みなさま、こんばんは。
今日は小雨のなか、横浜の「港の見える丘公園」内にある神奈川近代文学館へ行ってきました。
企画展として没後20年になる批評家 江藤淳(昭和7-平成11)を取り上げていました。
私は、対談集を除くと単著としては『占領軍の検閲と戦後日本 閉された言語空間』くらいしか読んだことがなかったため、「どのような生涯を送った人なのだろう?」という好奇心もありました。
時系列順に資料が展示され、必要に応じて解説が施されており、その為人を知るには十分な企画展でした。
母 廣子の写真が展示されていましたが、なかなか凛々しく、海軍少将の次女ということにも合点がいく感じがしました。結核のため27歳で亡くなったそうです。
少年 江藤の喪失感を癒した詩人として伊藤静雄(明治39-昭和28)の「夏の終り」が紹介されていました。
彼の詩は青空文庫や岩波文庫で読むことができます。
やはり私は「わがひとに与ふる哀歌」の中の「曠野の歌」が忘じ難く記憶にとどまっています。
「わが死せむ美しき日のために
連嶺の夢想よ! 汝(な)が白雪を
消さずあれ(後略)」
一度読んだら忘れられないようなインパクトのある詩句でした。
さて、最愛の妻 慶子に先立たれた江藤は、自分が無意味に存在している感覚に襲われてしまいます。そして、軽い脳梗塞をおこして入院・・・。
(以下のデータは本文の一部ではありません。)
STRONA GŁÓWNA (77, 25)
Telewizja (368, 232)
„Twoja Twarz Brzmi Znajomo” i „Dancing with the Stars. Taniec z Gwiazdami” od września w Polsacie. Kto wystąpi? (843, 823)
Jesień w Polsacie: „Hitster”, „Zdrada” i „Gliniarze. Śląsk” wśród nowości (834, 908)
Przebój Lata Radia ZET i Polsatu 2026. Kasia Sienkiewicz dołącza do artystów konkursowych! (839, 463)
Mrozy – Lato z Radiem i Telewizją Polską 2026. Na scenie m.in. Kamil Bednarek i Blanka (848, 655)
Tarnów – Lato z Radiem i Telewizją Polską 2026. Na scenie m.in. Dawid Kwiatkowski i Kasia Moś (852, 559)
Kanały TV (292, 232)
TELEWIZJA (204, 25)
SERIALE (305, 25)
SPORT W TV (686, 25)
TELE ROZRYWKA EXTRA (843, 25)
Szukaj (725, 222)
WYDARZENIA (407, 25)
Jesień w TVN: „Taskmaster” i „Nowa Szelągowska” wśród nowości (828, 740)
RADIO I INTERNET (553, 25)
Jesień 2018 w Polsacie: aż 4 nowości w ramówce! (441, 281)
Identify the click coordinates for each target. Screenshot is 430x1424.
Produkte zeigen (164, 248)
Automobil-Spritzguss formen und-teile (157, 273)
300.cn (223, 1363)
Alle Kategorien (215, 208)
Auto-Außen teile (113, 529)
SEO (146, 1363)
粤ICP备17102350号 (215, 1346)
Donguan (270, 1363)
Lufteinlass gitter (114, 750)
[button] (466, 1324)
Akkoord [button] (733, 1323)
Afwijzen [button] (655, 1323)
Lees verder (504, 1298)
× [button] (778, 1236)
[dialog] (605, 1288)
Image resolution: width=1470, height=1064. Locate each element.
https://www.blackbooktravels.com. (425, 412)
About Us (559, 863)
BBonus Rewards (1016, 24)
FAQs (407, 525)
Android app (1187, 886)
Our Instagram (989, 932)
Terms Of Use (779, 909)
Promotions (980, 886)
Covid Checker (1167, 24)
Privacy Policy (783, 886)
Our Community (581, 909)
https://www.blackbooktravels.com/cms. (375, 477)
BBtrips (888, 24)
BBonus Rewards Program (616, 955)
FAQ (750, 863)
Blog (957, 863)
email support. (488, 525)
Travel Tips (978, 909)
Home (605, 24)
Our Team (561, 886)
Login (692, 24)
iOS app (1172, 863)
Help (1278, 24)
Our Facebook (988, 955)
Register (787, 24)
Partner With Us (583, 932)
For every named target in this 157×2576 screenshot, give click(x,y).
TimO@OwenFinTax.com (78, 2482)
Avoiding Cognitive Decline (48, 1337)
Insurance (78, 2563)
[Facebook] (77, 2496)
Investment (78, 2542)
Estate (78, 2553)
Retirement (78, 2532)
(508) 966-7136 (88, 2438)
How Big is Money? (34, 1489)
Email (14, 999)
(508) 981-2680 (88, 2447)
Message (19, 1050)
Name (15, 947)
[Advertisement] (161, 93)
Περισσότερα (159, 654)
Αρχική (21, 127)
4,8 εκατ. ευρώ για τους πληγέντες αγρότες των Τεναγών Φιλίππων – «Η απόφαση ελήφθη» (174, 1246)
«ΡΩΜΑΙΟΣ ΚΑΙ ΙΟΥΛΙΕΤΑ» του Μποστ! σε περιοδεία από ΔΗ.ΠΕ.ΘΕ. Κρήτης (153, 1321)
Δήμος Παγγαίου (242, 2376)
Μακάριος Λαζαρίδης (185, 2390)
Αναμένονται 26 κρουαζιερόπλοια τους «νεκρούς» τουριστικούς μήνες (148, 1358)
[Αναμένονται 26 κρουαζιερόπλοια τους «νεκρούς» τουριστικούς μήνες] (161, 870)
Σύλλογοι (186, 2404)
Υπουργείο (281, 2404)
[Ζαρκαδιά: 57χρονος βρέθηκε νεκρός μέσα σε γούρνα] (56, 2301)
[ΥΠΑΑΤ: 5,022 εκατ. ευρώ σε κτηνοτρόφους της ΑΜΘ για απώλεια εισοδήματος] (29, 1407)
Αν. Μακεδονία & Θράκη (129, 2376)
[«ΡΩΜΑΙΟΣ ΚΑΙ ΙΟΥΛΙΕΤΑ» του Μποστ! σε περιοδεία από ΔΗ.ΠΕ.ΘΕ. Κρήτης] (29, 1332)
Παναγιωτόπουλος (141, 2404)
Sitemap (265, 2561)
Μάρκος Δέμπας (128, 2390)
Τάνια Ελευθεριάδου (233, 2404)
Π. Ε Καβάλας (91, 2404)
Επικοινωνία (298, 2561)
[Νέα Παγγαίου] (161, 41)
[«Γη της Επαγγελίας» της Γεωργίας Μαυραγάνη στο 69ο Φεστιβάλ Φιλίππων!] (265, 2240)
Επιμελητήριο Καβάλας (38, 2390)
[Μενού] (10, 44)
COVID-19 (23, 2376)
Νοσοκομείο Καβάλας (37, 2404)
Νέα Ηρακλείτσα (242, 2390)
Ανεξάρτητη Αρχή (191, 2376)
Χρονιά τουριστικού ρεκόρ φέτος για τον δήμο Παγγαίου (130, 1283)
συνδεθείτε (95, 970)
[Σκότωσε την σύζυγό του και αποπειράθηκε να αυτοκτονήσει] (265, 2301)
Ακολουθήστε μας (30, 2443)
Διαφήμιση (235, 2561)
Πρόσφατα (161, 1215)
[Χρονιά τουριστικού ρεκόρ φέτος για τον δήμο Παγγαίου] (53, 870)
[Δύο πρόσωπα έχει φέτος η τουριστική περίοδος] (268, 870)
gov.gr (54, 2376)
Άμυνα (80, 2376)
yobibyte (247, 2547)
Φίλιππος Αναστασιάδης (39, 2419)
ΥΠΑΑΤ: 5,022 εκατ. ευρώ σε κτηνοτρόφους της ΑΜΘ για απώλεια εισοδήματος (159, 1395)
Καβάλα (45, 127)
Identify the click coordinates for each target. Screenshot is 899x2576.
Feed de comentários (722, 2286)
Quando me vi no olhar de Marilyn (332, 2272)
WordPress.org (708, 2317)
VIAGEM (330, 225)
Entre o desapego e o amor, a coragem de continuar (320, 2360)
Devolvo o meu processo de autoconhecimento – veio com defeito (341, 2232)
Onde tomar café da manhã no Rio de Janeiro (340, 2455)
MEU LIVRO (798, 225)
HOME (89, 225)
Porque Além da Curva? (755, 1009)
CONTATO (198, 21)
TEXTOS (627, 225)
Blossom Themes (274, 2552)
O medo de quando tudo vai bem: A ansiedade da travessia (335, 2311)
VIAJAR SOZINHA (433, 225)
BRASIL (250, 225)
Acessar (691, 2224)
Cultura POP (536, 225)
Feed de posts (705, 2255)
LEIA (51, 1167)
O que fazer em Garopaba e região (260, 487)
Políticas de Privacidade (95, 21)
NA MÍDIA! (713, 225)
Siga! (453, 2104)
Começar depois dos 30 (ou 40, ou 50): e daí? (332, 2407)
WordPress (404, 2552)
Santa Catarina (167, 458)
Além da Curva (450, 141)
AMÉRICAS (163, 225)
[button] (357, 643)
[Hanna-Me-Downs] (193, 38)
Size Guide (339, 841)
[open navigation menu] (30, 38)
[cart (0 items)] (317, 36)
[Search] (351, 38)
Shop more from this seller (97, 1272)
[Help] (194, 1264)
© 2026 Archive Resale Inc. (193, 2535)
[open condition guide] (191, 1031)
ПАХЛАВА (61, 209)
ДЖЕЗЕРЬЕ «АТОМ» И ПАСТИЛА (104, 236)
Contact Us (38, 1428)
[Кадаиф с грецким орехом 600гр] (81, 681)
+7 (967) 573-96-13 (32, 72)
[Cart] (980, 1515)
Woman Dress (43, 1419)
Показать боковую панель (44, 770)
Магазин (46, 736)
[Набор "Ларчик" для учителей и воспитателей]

そのような精神状況のもとで執筆された「妻と私」、そして絶筆となった「幼年時代」。
私はこれらの作品は未読なのでこれから読んでみようと思います。
「脳梗塞の発作に遭(あ)いし以来の江藤淳は形骸に過ぎず」という遺書の中の一文がなんとも痛ましいものでした。
『閉された言語空間』のイメージしかなかったのですが、この企画展のおかげで江藤淳という人物の輪郭が見えてきた気がします。文学館の楽しみはこういうところにもあるのですね。